Assume a nested hash structure %old_hash ..
my %old_hash;
$old_hash{"foo"}{"bar"}{"zonk"} = "hello";
.. which we want to "flatten" (sorry if that's the wrong terminology!) to a non-nested hash using the sub &flatten(...) so that ..
my %h = &flatten(\%old_hash);
die unless($h{"zonk"} eq "hello");
The following definition of &flatten(...) does the trick:
sub flatten {
my $hashref = shift;
my %hash;
my %i = %{$hashref};
foreach my $ii (keys(%i)) {
my %j = %{$i{$ii}};
foreach my $jj (keys(%j)) {
my %k = %{$j{$jj}};
foreach my $kk (keys(%k)) {
my $value = $k{$kk};
$hash{$kk} = $value;
}
}
}
return %hash;
}
While the code given works it is not very readable or clean.
My question is two-fold:
In what ways does the given code not correspond to modern Perl best practices? Be harsh! :-)
How would you clean it up?
Your method is not best practices because it doesn't scale. What if the nested hash is six, ten levels deep? The repetition should tell you that a recursive routine is probably what you need.
sub flatten {
my ($in, $out) = #_;
for my $key (keys %$in) {
my $value = $in->{$key};
if ( defined $value && ref $value eq 'HASH' ) {
flatten($value, $out);
}
else {
$out->{$key} = $value;
}
}
}
Alternatively, good modern Perl style is to use CPAN wherever possible.
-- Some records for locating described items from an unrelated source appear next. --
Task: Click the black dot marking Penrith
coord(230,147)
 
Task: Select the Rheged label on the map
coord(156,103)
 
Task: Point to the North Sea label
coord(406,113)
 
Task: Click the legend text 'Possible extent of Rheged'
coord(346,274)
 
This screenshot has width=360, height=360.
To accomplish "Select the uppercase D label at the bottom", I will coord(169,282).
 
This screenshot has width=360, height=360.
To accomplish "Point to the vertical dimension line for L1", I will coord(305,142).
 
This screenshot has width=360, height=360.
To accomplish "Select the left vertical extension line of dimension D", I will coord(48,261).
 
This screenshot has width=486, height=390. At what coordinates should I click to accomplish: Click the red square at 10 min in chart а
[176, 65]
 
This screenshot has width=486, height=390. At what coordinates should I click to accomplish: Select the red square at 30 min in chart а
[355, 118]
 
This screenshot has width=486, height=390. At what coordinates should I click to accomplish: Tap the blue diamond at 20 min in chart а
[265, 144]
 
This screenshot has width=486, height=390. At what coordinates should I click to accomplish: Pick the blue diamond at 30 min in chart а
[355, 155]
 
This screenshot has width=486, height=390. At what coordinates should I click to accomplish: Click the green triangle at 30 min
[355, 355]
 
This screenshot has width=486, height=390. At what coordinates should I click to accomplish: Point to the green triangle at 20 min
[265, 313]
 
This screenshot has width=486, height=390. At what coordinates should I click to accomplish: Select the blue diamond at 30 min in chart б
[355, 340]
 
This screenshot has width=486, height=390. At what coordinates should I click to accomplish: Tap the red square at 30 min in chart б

Data::Traverse would do what you need:
use Data::Traverse;
sub flatten {
my %hash = #_;
my %flattened;
traverse { $flattened{$a} = $b } \%hash;
return %flattened;
}
As a final note, it is usually more efficient to pass hashes by reference to avoid them being expanded out into lists and then turned into hashes again.
First, I would use perl -c to make sure it compiles cleanly, which it does not. So, I'd add a trailing } to make it compile.
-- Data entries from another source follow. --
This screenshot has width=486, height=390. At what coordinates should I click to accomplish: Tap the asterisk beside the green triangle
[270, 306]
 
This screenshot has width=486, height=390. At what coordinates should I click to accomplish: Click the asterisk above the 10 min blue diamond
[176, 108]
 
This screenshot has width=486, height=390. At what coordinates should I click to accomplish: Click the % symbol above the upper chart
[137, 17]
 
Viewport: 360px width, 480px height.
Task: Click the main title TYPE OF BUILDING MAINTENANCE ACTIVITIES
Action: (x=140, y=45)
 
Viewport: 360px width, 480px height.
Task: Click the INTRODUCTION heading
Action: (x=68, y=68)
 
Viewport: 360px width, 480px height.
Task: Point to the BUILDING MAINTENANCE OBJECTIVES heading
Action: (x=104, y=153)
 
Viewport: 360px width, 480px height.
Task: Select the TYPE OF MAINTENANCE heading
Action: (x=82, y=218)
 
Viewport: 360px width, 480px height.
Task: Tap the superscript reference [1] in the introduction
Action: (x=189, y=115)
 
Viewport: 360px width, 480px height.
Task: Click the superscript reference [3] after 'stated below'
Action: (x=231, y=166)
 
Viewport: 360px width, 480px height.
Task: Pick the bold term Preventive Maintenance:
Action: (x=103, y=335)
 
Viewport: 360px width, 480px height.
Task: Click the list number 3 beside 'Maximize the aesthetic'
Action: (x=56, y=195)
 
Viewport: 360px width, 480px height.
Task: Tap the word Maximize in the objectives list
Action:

Then, I'd run it through perltidy to improve the code layout (indentation, etc.).
Then, I'd run perlcritic (in "harsh" mode) to automatically tell me what it thinks are bad practices. It complains that:
Subroutine does not end with "return"
Update: the OP essentially changed every line of code after I posted my Answer above, but I believe it still applies. It's not easy shooting at a moving target :)
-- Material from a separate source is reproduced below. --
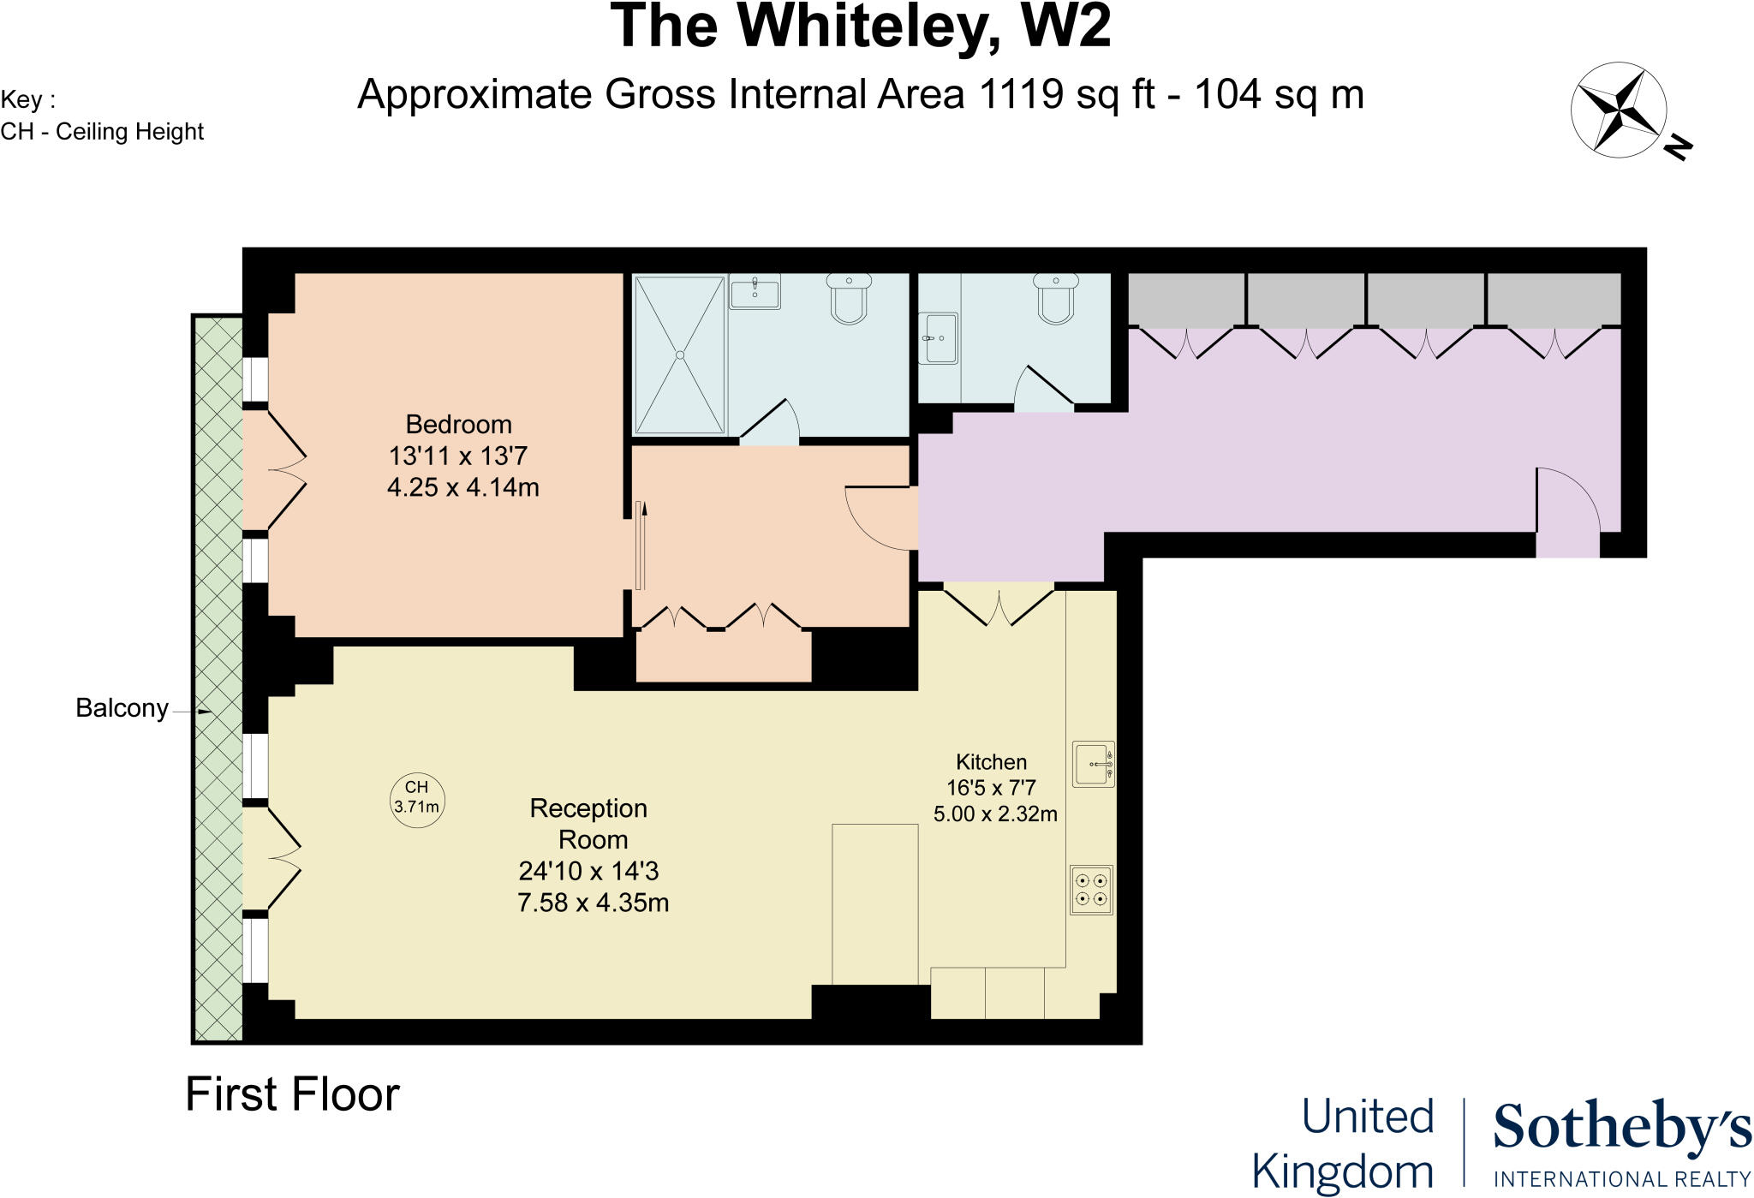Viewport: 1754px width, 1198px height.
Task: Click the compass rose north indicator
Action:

There are a few problems with your approach that you need to figure out. First off, what happens in the event that there are two leaf nodes with the same key? Does the second clobber the first, is the second ignored, should the output contain a list of them? Here is one approach. First we construct a flat list of key value pairs using a recursive function to deal with other hash depths:
my %data = (
foo => {bar => {baz => 'hello'}},
fizz => {buzz => {bing => 'world'}},
fad => {bad => {baz => 'clobber'}},
);
sub flatten {
my $hash = shift;
map {
my $value = $$hash{$_};
ref $value eq 'HASH'
? flatten($value)
: ($_ => $value)
} keys %$hash
}
print join( ", " => flatten \%data), "\n";
# baz, clobber, bing, world, baz, hello
my %flat = flatten \%data;
print join( ", " => %flat ), "\n";
# baz, hello, bing, world # lost (baz => clobber)
A fix could be something like this, which will create a hash of array refs containing all the values:
sub merge {
my %out;
while (#_) {
my ($key, $value) = splice #_, 0, 2;
push #{ $out{$key} }, $value
}
%out
}
my %better_flat = merge flatten \%data;
In production code, it would be faster to pass references between the functions, but I have omitted that here for clarity.
Is it your intent to end up with a copy of the original hash or just a reordered result?
Your code starts with one hash (the original hash that is used by reference) and makes two copies %i and %hash.
The statement my %i=%{hashref} is not necessary. You are copying the entire hash to a new hash. In either case (whether you want a copy of not) you can use references to the original hash.
You are also losing data if your hash in the hash has the same value as the parent hash. Is this intended?